→ **The problem**: For the word "computer", return each line of the data in which it occurs.

→ **Dataset**:
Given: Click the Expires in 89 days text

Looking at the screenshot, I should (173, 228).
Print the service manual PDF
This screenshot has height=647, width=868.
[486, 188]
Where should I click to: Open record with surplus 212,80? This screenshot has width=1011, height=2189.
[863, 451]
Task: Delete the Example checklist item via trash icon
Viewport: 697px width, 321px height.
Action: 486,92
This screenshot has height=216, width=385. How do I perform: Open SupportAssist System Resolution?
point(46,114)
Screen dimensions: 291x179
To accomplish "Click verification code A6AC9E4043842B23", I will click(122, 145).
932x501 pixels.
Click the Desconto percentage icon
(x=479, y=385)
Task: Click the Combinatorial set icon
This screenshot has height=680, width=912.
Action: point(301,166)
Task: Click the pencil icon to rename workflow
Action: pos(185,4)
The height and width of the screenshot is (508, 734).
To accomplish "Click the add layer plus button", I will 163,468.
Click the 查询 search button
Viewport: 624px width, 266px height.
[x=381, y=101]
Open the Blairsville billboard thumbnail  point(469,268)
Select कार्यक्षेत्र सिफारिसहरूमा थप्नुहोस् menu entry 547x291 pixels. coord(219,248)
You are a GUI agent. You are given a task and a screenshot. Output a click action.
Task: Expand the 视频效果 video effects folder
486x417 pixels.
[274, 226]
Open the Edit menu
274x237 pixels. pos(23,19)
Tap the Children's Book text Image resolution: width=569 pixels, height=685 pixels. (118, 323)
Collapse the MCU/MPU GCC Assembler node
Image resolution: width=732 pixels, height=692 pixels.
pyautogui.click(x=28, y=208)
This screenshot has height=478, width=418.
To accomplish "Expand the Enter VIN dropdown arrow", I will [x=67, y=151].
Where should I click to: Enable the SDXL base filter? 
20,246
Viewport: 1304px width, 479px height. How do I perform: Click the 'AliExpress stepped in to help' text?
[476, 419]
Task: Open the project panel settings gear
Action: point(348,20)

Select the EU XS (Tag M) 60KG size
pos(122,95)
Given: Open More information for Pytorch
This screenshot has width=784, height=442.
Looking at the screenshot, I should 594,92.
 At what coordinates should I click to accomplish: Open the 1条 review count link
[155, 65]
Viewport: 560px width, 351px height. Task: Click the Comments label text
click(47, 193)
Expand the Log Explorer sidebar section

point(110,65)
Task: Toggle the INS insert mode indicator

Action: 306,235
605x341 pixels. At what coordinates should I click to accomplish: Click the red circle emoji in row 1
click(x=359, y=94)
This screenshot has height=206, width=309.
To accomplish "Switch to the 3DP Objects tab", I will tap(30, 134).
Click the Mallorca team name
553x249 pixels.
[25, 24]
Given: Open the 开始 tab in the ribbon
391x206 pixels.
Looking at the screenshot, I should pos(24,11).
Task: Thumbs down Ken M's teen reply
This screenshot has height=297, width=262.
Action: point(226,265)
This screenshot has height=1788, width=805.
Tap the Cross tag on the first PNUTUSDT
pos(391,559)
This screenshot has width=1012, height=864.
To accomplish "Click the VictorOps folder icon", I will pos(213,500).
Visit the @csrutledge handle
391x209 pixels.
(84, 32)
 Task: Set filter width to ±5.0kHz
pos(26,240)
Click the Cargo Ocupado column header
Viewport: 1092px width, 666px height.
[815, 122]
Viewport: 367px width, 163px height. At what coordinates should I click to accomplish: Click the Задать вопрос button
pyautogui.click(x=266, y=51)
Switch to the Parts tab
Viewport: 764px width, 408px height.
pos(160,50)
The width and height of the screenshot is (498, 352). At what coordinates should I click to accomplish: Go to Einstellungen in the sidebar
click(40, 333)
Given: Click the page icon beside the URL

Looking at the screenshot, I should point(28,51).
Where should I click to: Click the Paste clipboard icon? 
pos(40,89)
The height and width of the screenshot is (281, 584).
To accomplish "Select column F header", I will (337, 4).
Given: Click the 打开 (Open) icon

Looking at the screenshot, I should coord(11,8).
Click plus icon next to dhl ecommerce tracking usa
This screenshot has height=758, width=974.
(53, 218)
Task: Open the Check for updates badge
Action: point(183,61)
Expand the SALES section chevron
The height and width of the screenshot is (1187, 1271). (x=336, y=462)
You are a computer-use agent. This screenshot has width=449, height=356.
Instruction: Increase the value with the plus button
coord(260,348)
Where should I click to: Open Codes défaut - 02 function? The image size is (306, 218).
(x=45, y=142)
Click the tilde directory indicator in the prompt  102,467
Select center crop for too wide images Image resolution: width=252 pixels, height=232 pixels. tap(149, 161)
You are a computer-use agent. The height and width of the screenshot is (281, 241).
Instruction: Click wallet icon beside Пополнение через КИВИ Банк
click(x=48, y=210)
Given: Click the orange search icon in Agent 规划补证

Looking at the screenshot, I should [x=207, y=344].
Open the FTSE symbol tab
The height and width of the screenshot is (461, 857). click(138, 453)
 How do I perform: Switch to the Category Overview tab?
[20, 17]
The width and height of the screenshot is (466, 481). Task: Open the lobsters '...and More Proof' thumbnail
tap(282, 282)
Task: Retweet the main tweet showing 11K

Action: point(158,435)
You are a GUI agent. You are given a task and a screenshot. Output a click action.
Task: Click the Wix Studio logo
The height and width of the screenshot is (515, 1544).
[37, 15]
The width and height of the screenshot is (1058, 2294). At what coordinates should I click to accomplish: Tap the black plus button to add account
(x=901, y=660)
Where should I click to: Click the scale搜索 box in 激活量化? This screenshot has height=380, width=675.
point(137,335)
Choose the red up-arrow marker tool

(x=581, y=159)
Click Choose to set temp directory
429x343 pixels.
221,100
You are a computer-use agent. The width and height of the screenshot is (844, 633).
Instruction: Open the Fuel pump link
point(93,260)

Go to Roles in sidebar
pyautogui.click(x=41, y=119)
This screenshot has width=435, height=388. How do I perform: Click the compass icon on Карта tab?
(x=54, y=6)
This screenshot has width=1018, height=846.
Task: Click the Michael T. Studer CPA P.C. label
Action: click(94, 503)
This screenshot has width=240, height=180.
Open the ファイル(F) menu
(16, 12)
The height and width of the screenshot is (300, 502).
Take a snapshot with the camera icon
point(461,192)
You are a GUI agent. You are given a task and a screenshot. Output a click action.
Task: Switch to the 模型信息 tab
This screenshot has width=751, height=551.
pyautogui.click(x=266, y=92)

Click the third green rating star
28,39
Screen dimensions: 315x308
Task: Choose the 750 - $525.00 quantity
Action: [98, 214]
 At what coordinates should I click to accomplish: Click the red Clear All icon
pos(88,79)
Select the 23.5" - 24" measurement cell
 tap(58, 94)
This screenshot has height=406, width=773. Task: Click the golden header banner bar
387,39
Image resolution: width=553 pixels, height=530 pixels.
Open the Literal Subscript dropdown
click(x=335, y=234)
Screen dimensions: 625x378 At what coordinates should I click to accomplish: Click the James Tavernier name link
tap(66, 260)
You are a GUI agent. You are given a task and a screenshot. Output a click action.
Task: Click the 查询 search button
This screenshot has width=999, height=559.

→ **Worked solution**:
You are a computer-use agent. This screenshot has width=449, height=356.
You are a computer-use agent. The height and width of the screenshot is (281, 241).
You are a computer-use agent. The width and height of the screenshot is (844, 633).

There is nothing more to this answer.